Rand Paul’s political action committee has used the issue as a fundraising tactic. (“The Federal Reserve’s cronies launched a nasty smear campaign against me because they’re terrified of the momentum Audit the Fed is gaining in Congress. The attacks are personal–and they’re only going to intensify. That’s why RANDPAC is holding a Stand with Rand® Audit the Fed” Money Bomb.”) His stated goal was to raise $150,000. The website says he got $88,524 as of Feb. 15.

The House already has passed versions of Audit the Fed. The election of a Republican majority in the Senate raises the chances of passage, hence the Fed’s angst. The new chairman of the Senate Banking CommitteeRichard Shelby (R., Ala.) has said he’ll hold hearings on Mr. Paul’s bill.

But liberal Senate Democrats who have been critical of the Fed–notably Elizabeth Warren (D., Mass.) and Sherrod Brown (D., Ohio)–have said they oppose the bill.  That strongly suggests there won’t be 60 votes in the Senate to get the bill to the president. If it did get to his desk, he’d almost surely veto it.

The Fed will remain a target of hostile politicians, and criticism may intensify when the Fed raises interest rates, but the chance that the Audit the Fed bill, as currently written, will become law is close to zero.

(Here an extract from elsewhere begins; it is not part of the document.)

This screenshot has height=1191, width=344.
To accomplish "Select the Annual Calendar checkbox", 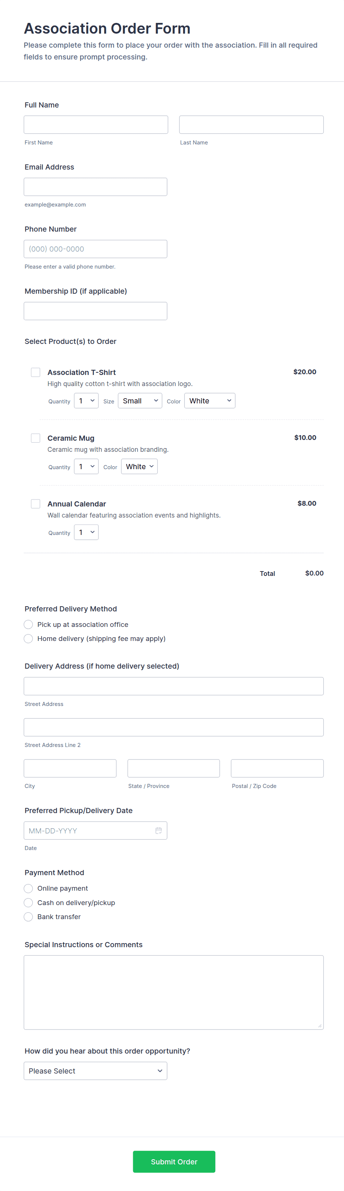I will (x=36, y=503).
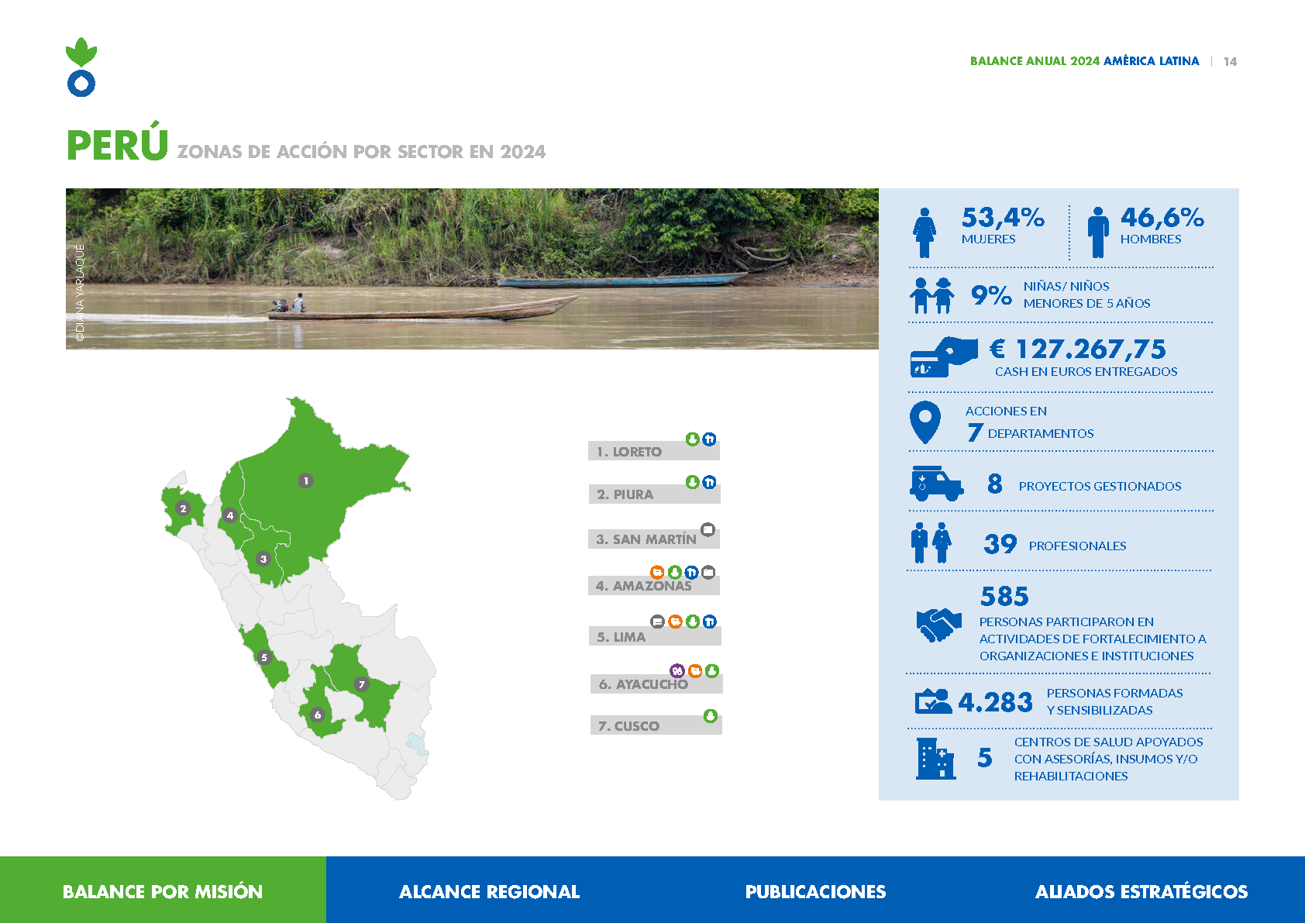
Task: Switch to the Alcance Regional tab
Action: pos(489,891)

Q: Beyond all these technicalities and partisan posturing, is there some important underlying issue here?

A: Yes. In a democracy, the tradeoff for a central bank’s independence is accountability to the nation’s elected leadership. Congress is having a hard time fulfilling its responsibilities to hold the Fed accountable . Too few members of Congress know enough to ask good questions at hearings where the Fed chair testifies. Too many view hearings as a way to get themselves on TV or to score political points against the other party. The press does a much better job at the chair’s press conferences.

Congress turns to the Congressional Budget Office for analysis of the economy and the budget that is independent of the White House or any vested interest. There is no analog for advising Congress on monetary policy (in part because Congress doesn’t make monetary-policy decisions). A few other countries have formal outside reviews of their central banks, sometimes by foreigners. In Norway, for instance, a small group of independent economists, with funding from the finance ministry, evaluates the central bank’s monetary policy annually.

Most Fed officials see any further erosion of the limits on GAO audit as a step toward undermining the Fed’s ability to pursue monetary policy free of political interference. But a few years ago, Vincent Reinhart, a former top Fed staff economist who has been occasionally critical of the Fed since he left, suggested a compromise: Rewrite the law so the GAO can do a twice-a-year review of Fed monetary policy to be submitted a week before the chairwoman’s semiannual report to Congress so members of Congress are better prepared for the hearings. Limiting the GAO to twice-a-year reviews, he says, would eliminate the risk of an aggressive committee chairman, demanding frequent “audits” of the Fed to pressure policy makers while helping Congress fulfill its oversight responsibilities. Of course, much of that could be accomplished without allowing the GAO to interview Fed officials or review internal documents. And nothing is stopping Congress from making better use of the substantial amount of commentary on the Fed from private-sector economists.

The Fed has taken a “just say no” stance on all pending legislation. But Mr. Powell opened the door a crack to alternatives–presumably alternatives that don’t require legislation – that would strengthen Congress’ ability to hold the Fed accountable. “I would welcome discussions with the Congress about ways to aid its important oversight of monetary policy,” he said. “There may be differing views of how Congress can best carry out this responsibility, but there can be no disagreement about the purpose of such oversight, which is to help the Federal Reserve succeed in promoting a healthy economy and a strong and stable financial system.”